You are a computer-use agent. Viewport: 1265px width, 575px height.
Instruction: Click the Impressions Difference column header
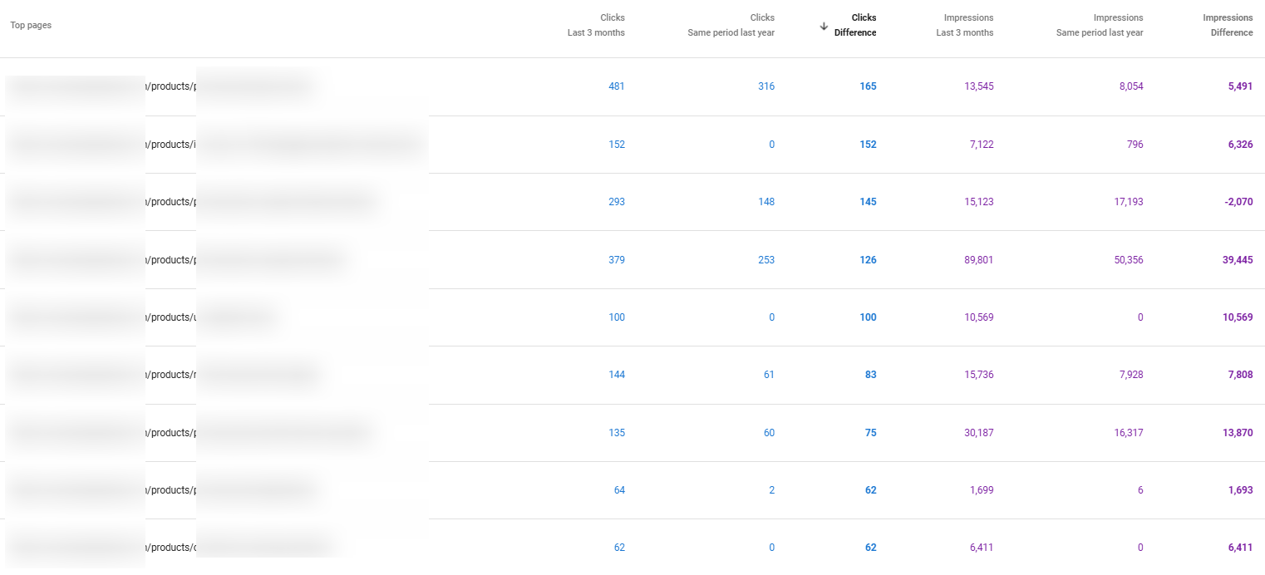[1228, 25]
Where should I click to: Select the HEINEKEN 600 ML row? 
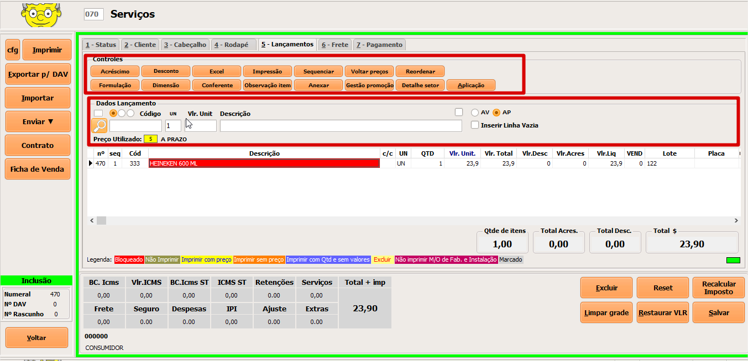[x=264, y=163]
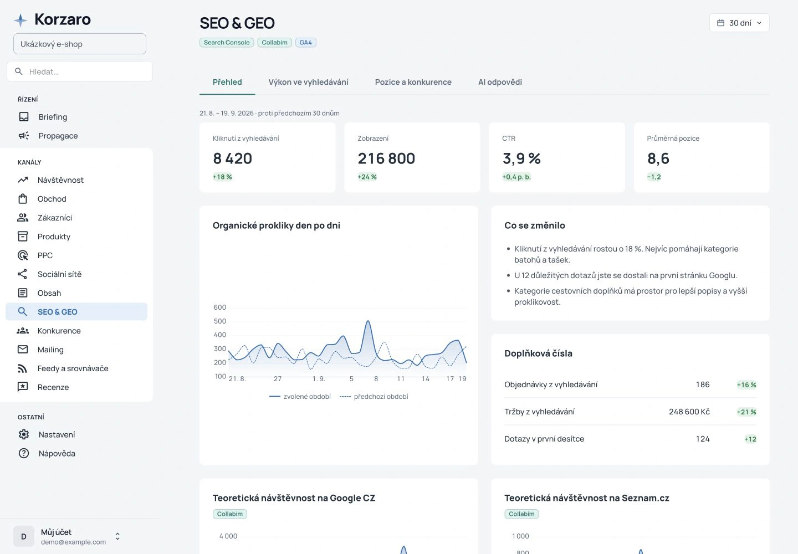Select the Obchod shopping bag icon

[23, 199]
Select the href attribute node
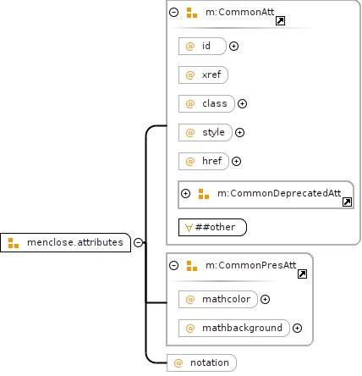 point(204,161)
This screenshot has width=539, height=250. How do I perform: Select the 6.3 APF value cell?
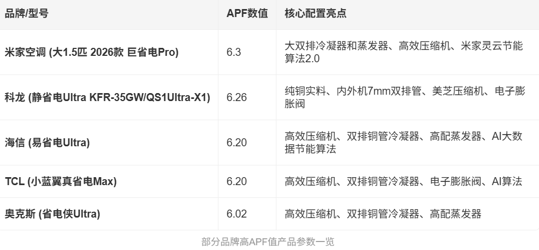[234, 52]
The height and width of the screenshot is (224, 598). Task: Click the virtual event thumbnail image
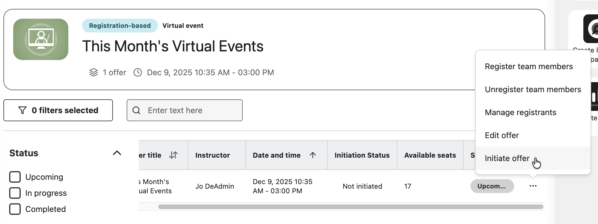click(x=41, y=39)
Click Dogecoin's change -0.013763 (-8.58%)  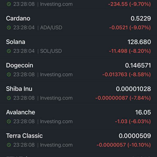[127, 75]
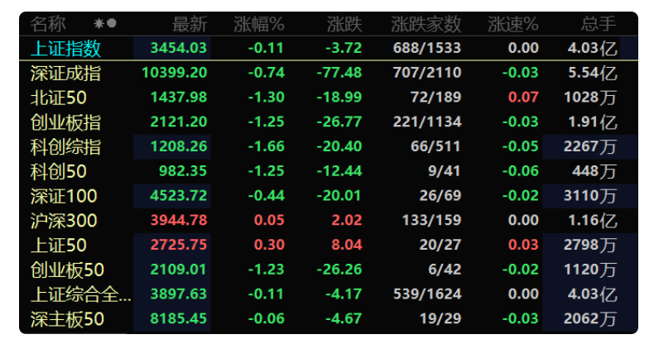
Task: Select the 上证指数 row
Action: tap(329, 48)
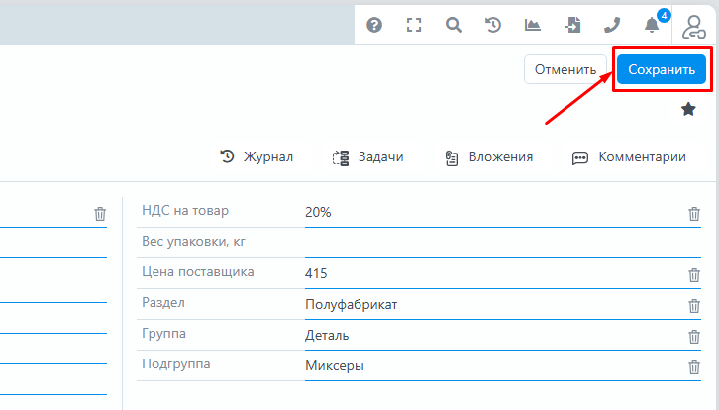
Task: Click the import document arrow icon
Action: 572,26
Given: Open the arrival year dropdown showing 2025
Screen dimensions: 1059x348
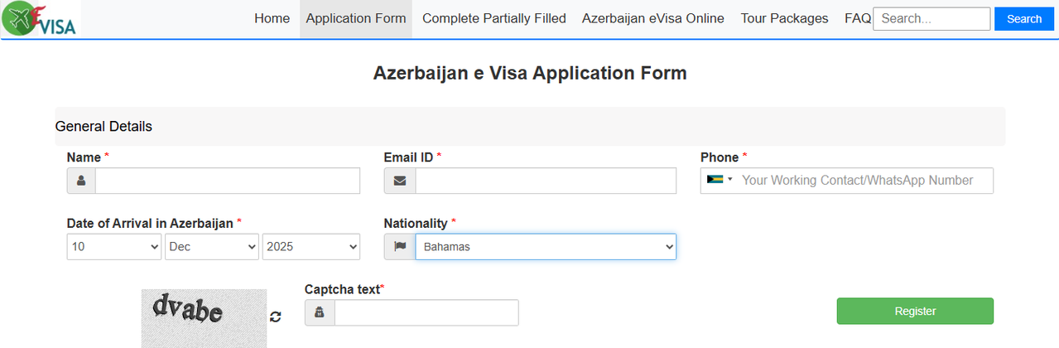Looking at the screenshot, I should [310, 247].
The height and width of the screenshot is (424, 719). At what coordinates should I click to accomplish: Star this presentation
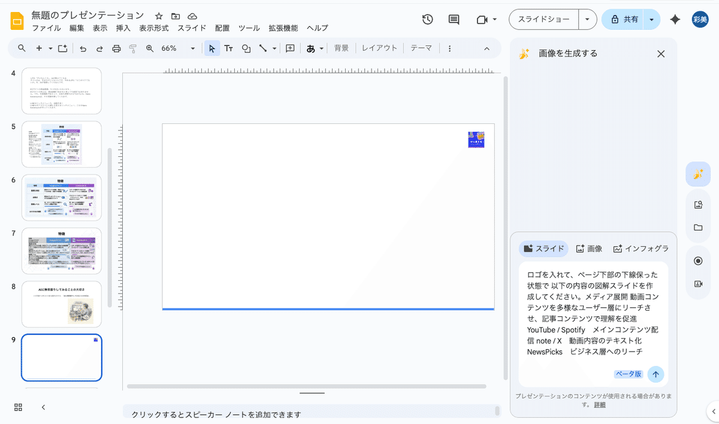pos(158,16)
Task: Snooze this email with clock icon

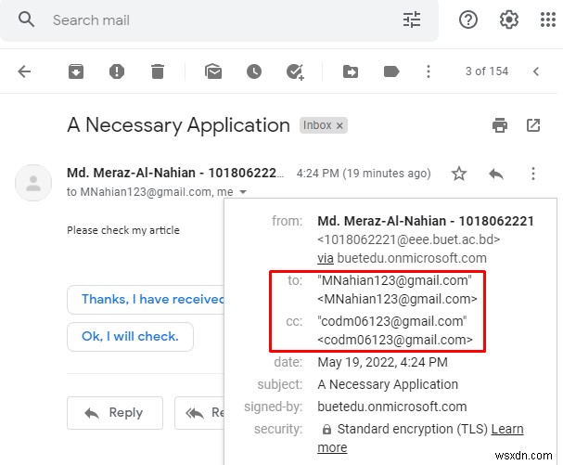Action: point(254,71)
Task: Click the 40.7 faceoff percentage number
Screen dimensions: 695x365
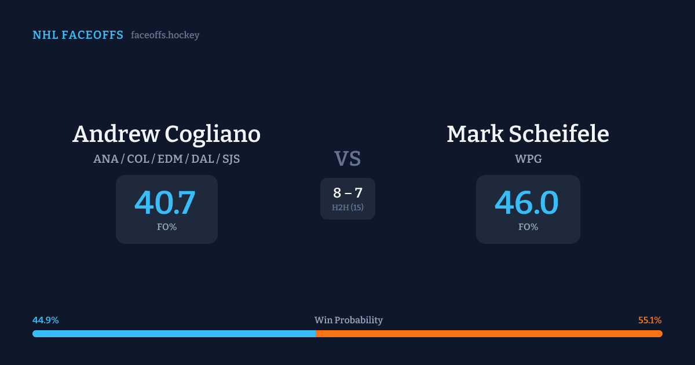Action: 165,203
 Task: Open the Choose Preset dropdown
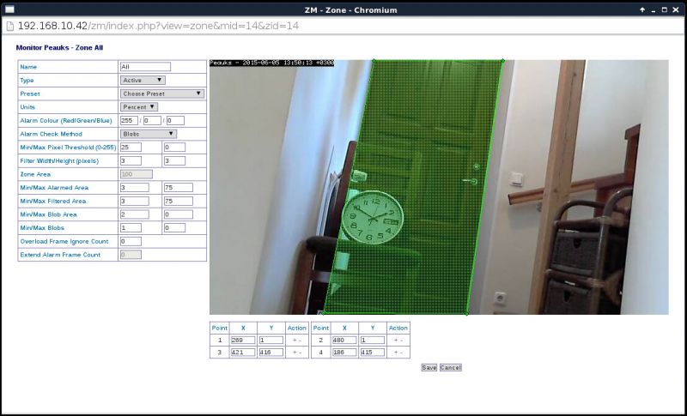pos(161,93)
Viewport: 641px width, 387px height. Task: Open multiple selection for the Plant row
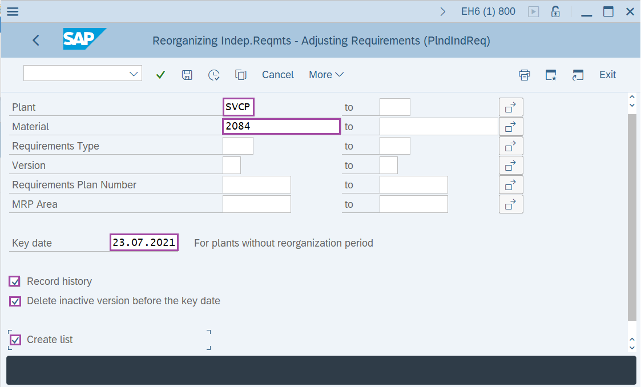(x=511, y=107)
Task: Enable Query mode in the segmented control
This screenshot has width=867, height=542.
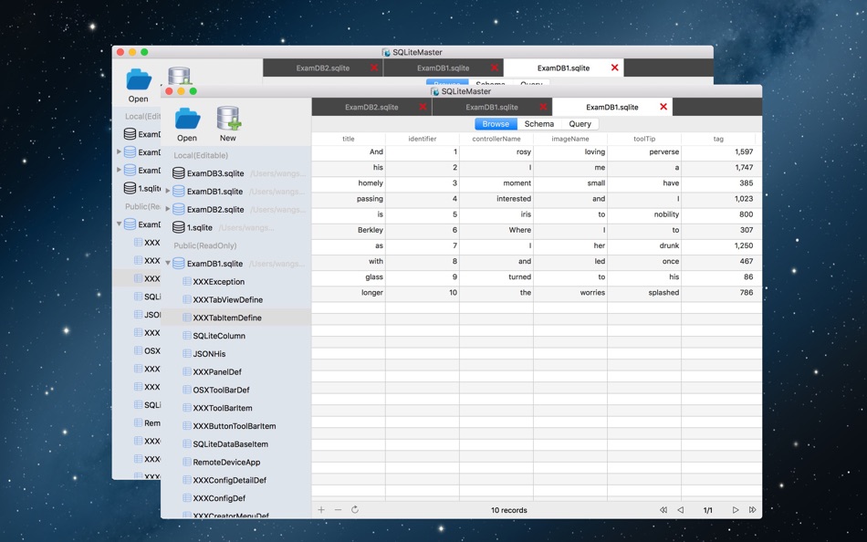Action: 580,123
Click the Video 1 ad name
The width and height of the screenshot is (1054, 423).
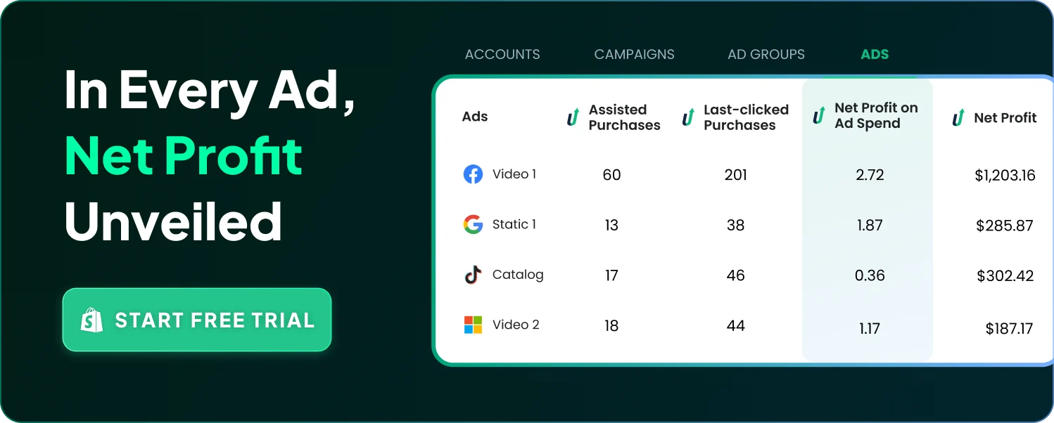click(x=514, y=174)
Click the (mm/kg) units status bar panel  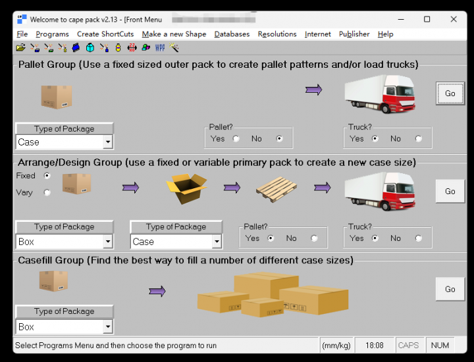click(x=336, y=346)
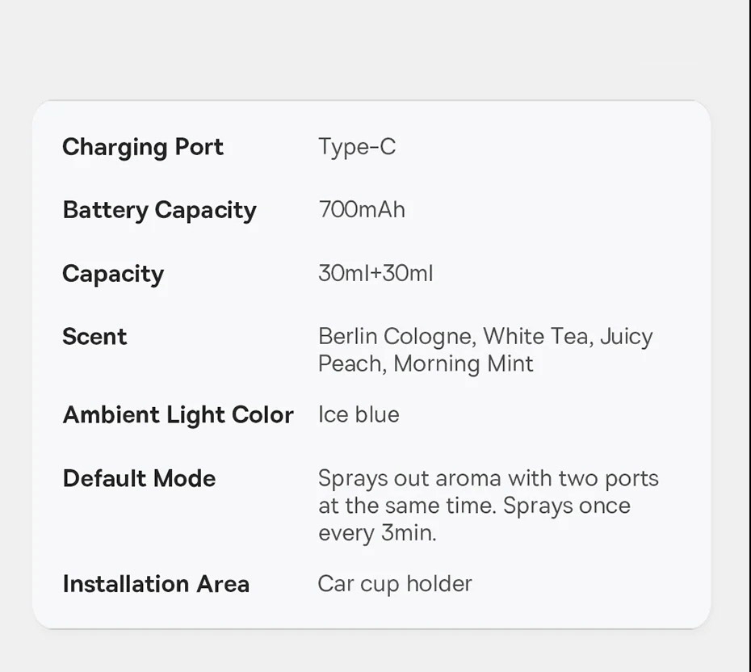Click the "every 3min." text
Screen dimensions: 751x672
tap(377, 533)
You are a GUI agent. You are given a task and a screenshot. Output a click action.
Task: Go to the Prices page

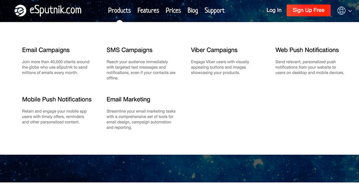point(173,10)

----------------

Your objective: Return each line from the entries above that includes "agent".

Task solution:
You are a computer-use agent. Viewport: 1265px width, 575px height.
You are a GUI agent. You are given a task and a screenshot. Output a click action.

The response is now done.